The recent legal opinion by the Guyana Elections Commission’s (GECOM’s) Legal Officer that the expired voters’ list should be refreshed without house-to-house registration continues to divide opinions. According to a former elections observer on behalf of the Private Sector, the opinion does follow what is set out in the law.
Making an appearance on Globespan 24×7 live show in New York on Sunday, former Georgetown Chamber of Commerce and Industry (GCCI) President and election observer, Vishnu Doerga noted that having looked at the advice the legal officer offered and then comparing it with his own research, it appears in line with what the law prescribes.
“I’ve looked at that particular piece of advice and in my research, it seemed to be in alignment with what is called for in the legislations,” Doerga said. However, he also noted that if there are still doubts about the accuracy of the legal opinion offered by the legal officer, all GECOM has to do is conduct an inquiry.
“So again, if we have any fear that it is not so, we should have some inquiry in terms of how we should go about coming to these conclusions. Whenever any company hires a lawyer, it is their responsibility to do their due diligence to ensure this lawyer is both competent and is acting in their best interest.”
Doerga acknowledged that as the CEO of a company, there might be times when he wants things to go a certain way. But he added that if the laws do not allow for that and he is advised in accordance with the law by his legal counsel, then he has to understand and take the requisite action.
GECOM Commissioner Sase Gunraj also made an appearance on the show on Sunday. According to him, Legal Officer Excellence Dazzel is catching flak for tendering the legal advice that recommended Claims and Objections because it goes contrary to the agenda to delay elections.
“Myself and my fellow Commissioners have been asking from day one, can we have a plan for the holding of elections that does not include house-to-house registration. Because it is my considered view that the refreshing of the list does not require house-to-house registration,” he said.
“That explains why so much harsh words are being directed towards the legal officer. All kinds of motives are being imputed to her. And the only reason for that, I am sure, is because she tendered a view that does not accord with certain members of the Commission. Simple. So the opinion is bastardised and they’re attempting to crucify her for saying that.”

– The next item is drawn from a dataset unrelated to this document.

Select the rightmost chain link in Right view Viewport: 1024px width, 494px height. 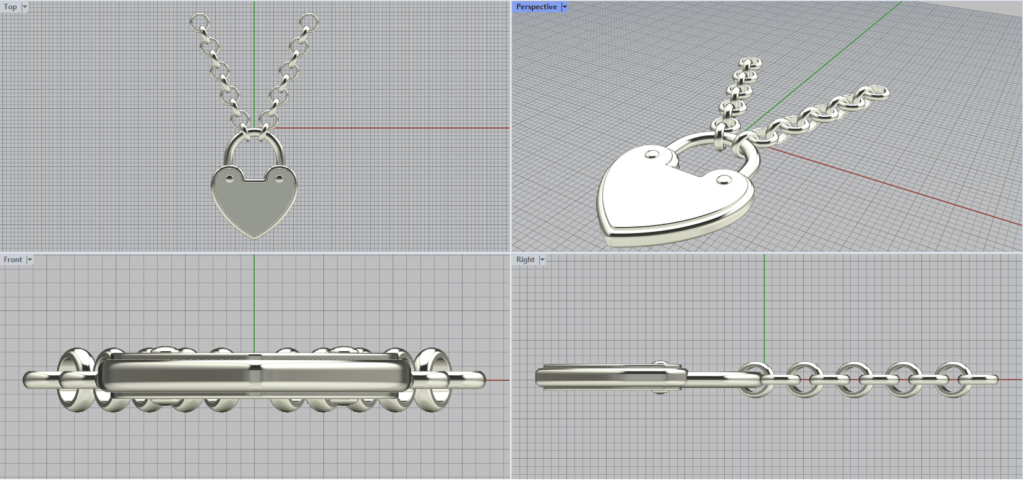(x=957, y=378)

Responding to questions from viewers on whether the Caribbean Court of Justice (CCJ) can compel GECOM to hold elections without house-to-house registration, the Commissioner responded in the affirmative.
“The courts are the guardian of the Constitution. They have the responsibility to interpret and make orders that they see in keeping with the tenets of the law. It has always been my contention that house-to-house registration is a policy decision and a policy decision cannot take precedence over the law.”
“So the answer to that question is yes. I believe that GECOM can be ordered to conduct the elections without the need for house-to-house registration,” Gunraj added.